Read and comment on this story from the New Hampshire Business Review about Sustainable Harvest International, an organization formed by Panama RPCV Florence Reed, which has now been involved for five Years in Reversing Rainforest Destruction and Poverty in Central America at:

N.H.-based organization has an impact that's global*

* This link was active on the date it was posted. PCOL is not responsible for broken links which may have changed.



N.H.-based organization has an impact that's global

Sep 6, 2002 - New Hampshire Business Review

Author(s): Mccord, Michael

When it comes to foreign aid, the big headlines are reserved for multibilliondollar International Monetary Fund loans to financially ailing countries, which may or not prove helpful to the larger population. But under the radar screen hundreds of non-governmental organizations operate with far fewer resources, yet have emerged with many more success stories.

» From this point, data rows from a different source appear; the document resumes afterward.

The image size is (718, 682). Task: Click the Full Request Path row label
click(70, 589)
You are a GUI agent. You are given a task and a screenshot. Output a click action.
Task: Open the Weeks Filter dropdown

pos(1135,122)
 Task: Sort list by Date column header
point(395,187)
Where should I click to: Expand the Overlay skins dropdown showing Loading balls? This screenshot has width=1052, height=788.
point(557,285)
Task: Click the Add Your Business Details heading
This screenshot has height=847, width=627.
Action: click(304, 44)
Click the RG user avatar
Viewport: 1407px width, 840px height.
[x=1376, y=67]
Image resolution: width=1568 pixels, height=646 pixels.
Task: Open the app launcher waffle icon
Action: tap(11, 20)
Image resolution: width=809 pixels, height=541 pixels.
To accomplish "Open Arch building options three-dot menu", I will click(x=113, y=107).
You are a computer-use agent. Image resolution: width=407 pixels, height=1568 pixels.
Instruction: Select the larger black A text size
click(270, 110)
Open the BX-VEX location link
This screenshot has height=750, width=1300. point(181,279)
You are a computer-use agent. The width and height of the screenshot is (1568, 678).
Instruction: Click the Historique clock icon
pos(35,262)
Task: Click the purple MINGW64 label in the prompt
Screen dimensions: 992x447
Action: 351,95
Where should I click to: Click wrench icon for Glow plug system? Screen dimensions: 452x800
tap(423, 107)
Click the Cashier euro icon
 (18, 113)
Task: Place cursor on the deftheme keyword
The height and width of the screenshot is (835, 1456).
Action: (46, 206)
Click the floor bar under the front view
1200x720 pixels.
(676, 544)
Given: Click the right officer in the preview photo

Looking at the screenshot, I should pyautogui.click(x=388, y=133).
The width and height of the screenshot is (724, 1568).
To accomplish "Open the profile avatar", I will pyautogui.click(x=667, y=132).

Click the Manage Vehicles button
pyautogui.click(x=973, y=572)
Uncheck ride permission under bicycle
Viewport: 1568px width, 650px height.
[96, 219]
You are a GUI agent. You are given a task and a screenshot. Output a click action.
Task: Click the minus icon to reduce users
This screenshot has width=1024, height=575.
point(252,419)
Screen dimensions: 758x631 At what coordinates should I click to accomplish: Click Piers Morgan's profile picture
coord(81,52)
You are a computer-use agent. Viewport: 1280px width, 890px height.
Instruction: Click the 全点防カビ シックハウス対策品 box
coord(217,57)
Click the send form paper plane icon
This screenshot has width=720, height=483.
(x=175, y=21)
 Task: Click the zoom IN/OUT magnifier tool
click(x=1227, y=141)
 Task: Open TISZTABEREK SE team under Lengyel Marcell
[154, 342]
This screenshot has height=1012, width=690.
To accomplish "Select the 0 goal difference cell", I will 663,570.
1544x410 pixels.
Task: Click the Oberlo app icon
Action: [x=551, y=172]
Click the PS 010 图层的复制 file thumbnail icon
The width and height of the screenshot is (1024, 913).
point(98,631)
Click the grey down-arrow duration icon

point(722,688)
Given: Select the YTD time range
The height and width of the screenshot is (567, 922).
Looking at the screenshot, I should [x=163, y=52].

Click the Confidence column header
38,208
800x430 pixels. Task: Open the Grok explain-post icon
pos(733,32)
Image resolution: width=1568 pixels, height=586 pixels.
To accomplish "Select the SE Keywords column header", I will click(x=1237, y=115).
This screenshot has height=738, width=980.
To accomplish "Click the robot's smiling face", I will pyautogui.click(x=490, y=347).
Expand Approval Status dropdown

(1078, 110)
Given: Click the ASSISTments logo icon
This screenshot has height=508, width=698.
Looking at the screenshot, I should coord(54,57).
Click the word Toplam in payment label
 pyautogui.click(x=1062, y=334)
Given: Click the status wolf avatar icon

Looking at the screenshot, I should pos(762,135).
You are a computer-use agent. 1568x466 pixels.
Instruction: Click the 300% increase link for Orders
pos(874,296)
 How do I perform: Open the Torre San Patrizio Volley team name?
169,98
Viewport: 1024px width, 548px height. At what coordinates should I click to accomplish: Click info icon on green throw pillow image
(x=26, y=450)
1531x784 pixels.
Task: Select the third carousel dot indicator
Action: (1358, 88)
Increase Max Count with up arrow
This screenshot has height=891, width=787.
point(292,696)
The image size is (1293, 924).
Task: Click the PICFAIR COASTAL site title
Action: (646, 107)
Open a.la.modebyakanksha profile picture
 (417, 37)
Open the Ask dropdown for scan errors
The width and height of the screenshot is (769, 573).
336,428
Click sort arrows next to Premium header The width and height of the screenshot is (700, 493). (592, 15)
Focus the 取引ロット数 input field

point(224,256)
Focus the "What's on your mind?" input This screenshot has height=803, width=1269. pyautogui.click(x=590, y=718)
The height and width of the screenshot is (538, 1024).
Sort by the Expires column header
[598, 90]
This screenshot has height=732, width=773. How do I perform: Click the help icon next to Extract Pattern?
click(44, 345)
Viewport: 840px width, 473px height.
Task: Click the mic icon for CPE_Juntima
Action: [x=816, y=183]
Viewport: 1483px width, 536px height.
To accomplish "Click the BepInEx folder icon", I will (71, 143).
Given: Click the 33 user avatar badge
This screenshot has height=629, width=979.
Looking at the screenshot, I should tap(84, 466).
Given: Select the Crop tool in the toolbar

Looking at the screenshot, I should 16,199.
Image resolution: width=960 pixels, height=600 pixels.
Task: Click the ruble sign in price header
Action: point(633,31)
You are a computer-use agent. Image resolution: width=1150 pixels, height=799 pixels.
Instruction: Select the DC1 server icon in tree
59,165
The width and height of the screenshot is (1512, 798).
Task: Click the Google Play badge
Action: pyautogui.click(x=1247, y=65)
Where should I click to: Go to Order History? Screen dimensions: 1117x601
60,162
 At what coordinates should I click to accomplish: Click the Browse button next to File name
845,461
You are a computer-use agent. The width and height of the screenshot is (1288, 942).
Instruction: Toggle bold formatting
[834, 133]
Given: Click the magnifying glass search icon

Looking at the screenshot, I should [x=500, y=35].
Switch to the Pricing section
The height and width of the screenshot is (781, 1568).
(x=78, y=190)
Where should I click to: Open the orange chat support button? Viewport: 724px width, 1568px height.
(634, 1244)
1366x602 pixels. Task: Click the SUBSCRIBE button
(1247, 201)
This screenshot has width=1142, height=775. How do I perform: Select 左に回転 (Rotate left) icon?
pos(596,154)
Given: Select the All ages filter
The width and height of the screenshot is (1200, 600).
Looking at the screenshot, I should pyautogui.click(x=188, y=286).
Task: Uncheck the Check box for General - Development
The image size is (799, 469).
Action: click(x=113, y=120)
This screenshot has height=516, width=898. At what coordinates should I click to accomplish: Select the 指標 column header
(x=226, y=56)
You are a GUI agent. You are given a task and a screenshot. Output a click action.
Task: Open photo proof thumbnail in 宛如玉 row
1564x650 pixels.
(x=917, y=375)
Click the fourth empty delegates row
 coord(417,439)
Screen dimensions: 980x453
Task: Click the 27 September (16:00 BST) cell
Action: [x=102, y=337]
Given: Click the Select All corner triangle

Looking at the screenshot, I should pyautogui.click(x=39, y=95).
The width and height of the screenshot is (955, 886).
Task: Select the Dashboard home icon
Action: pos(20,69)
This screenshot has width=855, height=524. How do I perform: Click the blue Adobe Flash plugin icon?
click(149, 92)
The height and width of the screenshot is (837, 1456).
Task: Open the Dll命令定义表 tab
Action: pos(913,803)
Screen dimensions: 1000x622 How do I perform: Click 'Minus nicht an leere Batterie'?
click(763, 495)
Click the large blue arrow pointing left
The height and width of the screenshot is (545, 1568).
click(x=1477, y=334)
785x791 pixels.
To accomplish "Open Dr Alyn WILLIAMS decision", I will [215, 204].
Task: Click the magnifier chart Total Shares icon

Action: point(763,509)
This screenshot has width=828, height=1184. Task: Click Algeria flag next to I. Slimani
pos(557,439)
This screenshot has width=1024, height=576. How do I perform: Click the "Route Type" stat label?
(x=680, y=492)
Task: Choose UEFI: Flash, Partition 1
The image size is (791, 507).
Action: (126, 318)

Portsmouth-based Sustainable Harvest International is an example of unnoticed good deeds. Founded in 1997 by Florence Reed, a former Peace Corps volunteer and University of New Hampshire graduate, Sustainable Harvest works with farmers in Nicaragua, Honduras, Panama and Belize with two goals in mind: helping them employ environmentally friendly farming methods and grow more profitable products depending on the variables of local markets.

The connections between environment, economy and social stability also apply to the closer-than-imagined globalized ties between Central American farming families working with Sustainable Harvest and New Hampshire residents.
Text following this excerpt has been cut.